Performance Information F.A.Q.

How often do performance benchmarks get updated?

New performance benchmarks are typically published on every major.minor release of the Intel® Distribution of OpenVINO™ toolkit.

Where can I find the models used in the performance benchmarks?

All models used are included in the GitHub repository of Open Model Zoo.

Will there be any new models added to the list used for benchmarking?

The models used in the performance benchmarks were chosen based on general adoption and usage in deployment scenarios. New models that support a diverse set of workloads and usage are added periodically.

How can I run the benchmark results on my own?

All of the performance benchmarks are generated using the open-source tool within the Intel® Distribution of OpenVINO™ toolkit called benchmark_app. This tool is available for C++ apps. as well as for Python apps.

For a simple instruction on testing performance, see the Getting Performance Numbers Guide.

Where can I find a more detailed description of the workloads used for benchmarking?

The image size used in inference depends on the benchmarked network. The table below presents the list of input sizes for each network model:

Model

Public Network

Task

Input Size

GPT-2

OpenAI GPT-2

Transformer

1024

bert-base-cased

BERT

question / answer

128

bert-large-uncased-whole-word-masking-squad-int8-0001

BERT-large

question / answer

384

deeplabv3

DeepLab v3 Tf

semantic segmentation

513x513

efficientdet-d0

Efficientdet

classification

512x512

faster_rcnn_resnet50_coco

Faster RCNN Tf

object detection

600x1024

inception-v4

Inception v4 (aka GoogleNet-V4)

classification

299x299

mobilenet-ssd

SSD (MobileNet)_COCO-2017_Caffe

object detection

300x300

mobilenet-v2

Mobilenet V2 PyTorch

classification

224x224

resnet-50

ResNet-50_v1_ILSVRC-2012

classification

224x224

ssd-resnet34-1200-onnx

ssd-resnet34 onnx model

object detection

1200x1200

unet-camvid-onnx-0001

U-Net

semantic segmentation

368x480

yolo-v3

YOLO v3

object detection

416x416

yolo-v3-tiny

YOLO v3 Tiny

object detection

416x416

yolov8n

Yolov8nano

object detection

608x608

Where can I purchase the specific hardware used in the benchmarking?

Intel partners with vendors all over the world. For a list of Hardware Manufacturers, see the Intel® AI: In Production Partners & Solutions Catalog. For more details, see the Supported Devices. documentation. Before purchasing any hardware, you can test and run models remotely, using Intel® DevCloud for the Edge.

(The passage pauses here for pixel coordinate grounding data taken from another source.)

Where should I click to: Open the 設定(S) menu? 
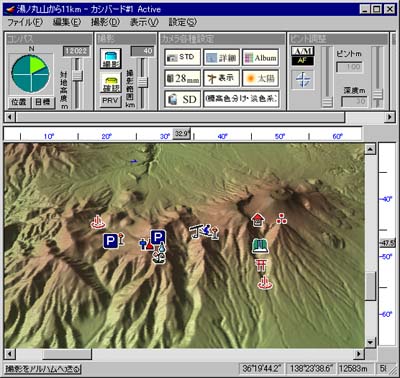tap(182, 22)
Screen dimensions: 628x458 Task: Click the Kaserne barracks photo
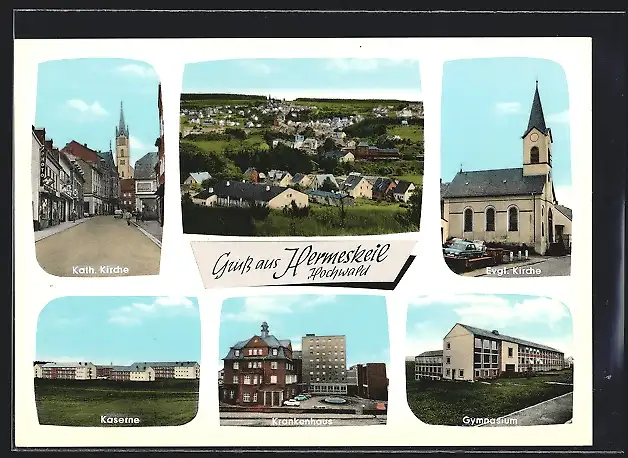pyautogui.click(x=116, y=360)
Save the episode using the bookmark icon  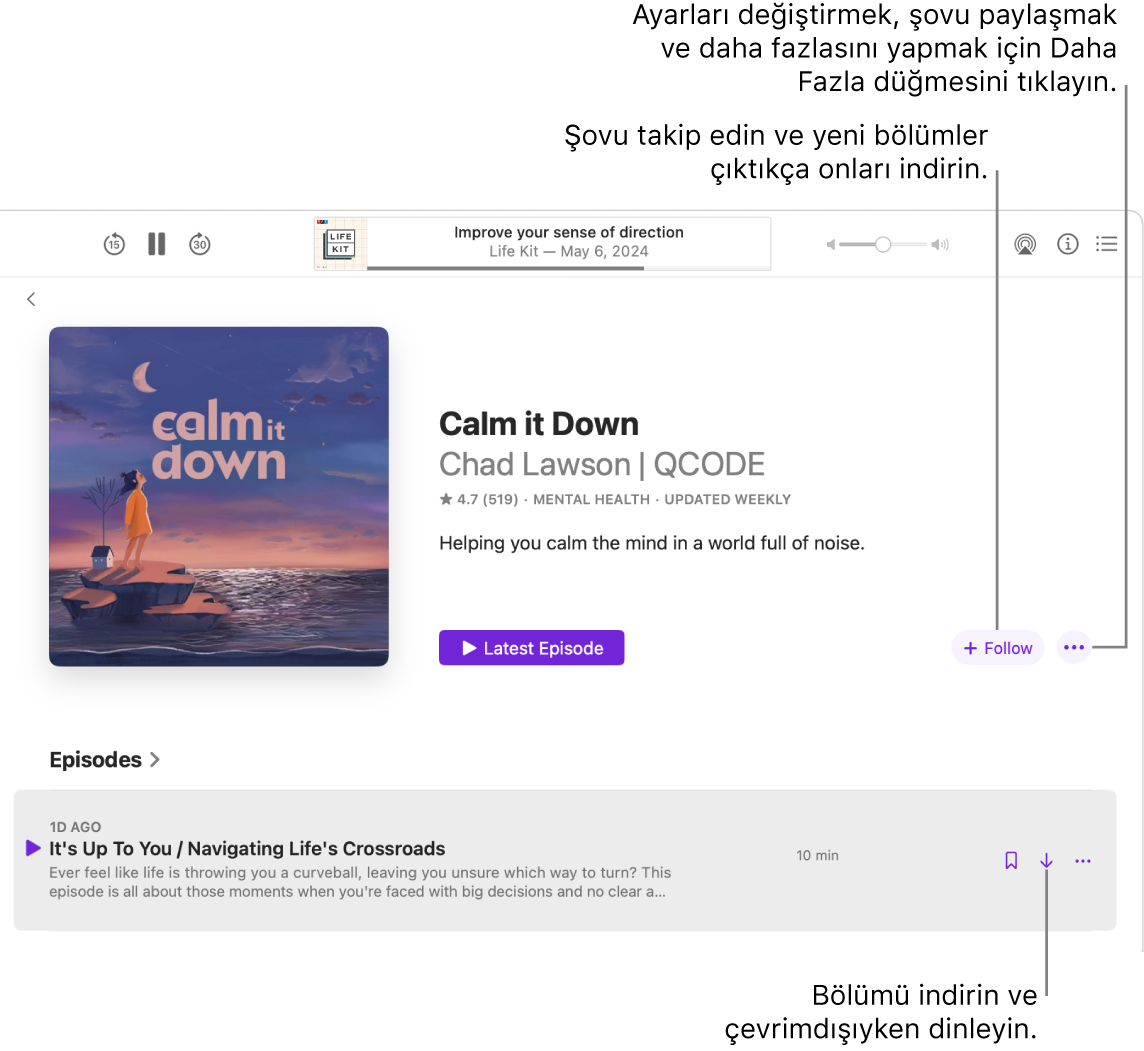click(1010, 860)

How can I optimize my models for better performance or accuracy?

Set of guidelines and recommendations to optimize models are available in the optimization guide. Join the conversation in the Community Forum for further support.

Why are INT8 optimized models used for benchmarking on CPUs with no VNNI support?

The benefit of low-precision optimization using the OpenVINO™ toolkit model optimizer extends beyond processors supporting VNNI through Intel® DL Boost. The reduced bit width of INT8 compared to FP32 allows Intel® CPU to process the data faster. Therefore, it offers better throughput on any converted model, regardless of the intrinsically supported low-precision optimizations within Intel® hardware. For comparison on boost factors for different network models and a selection of Intel® CPU architectures, including AVX-2 with Intel® Core™ i7-8700T, and AVX-512 (VNNI) with Intel® Xeon® 5218T and Intel® Xeon® 8270, refer to the Model Accuracy for INT8 and FP32 Precision

Where can I search for OpenVINO™ performance results based on HW-platforms?

The website format has changed in order to support more common approach of searching for the performance results of a given neural network model on different HW-platforms. As opposed to reviewing performance of a given HW-platform when working with different neural network models.

How is Latency measured?

Latency is measured by running the OpenVINO™ Runtime in synchronous mode. In this mode, each frame or image is processed through the entire set of stages (pre-processing, inference, post-processing) before the next frame or image is processed. This KPI is relevant for applications where the inference on a single image is required. For example, the analysis of an ultra sound image in a medical application or the analysis of a seismic image in the oil & gas industry. Other use cases include real or near real-time applications, e.g. the response of industrial robot to changes in its environment and obstacle avoidance for autonomous vehicles, where a quick response to the result of the inference is required.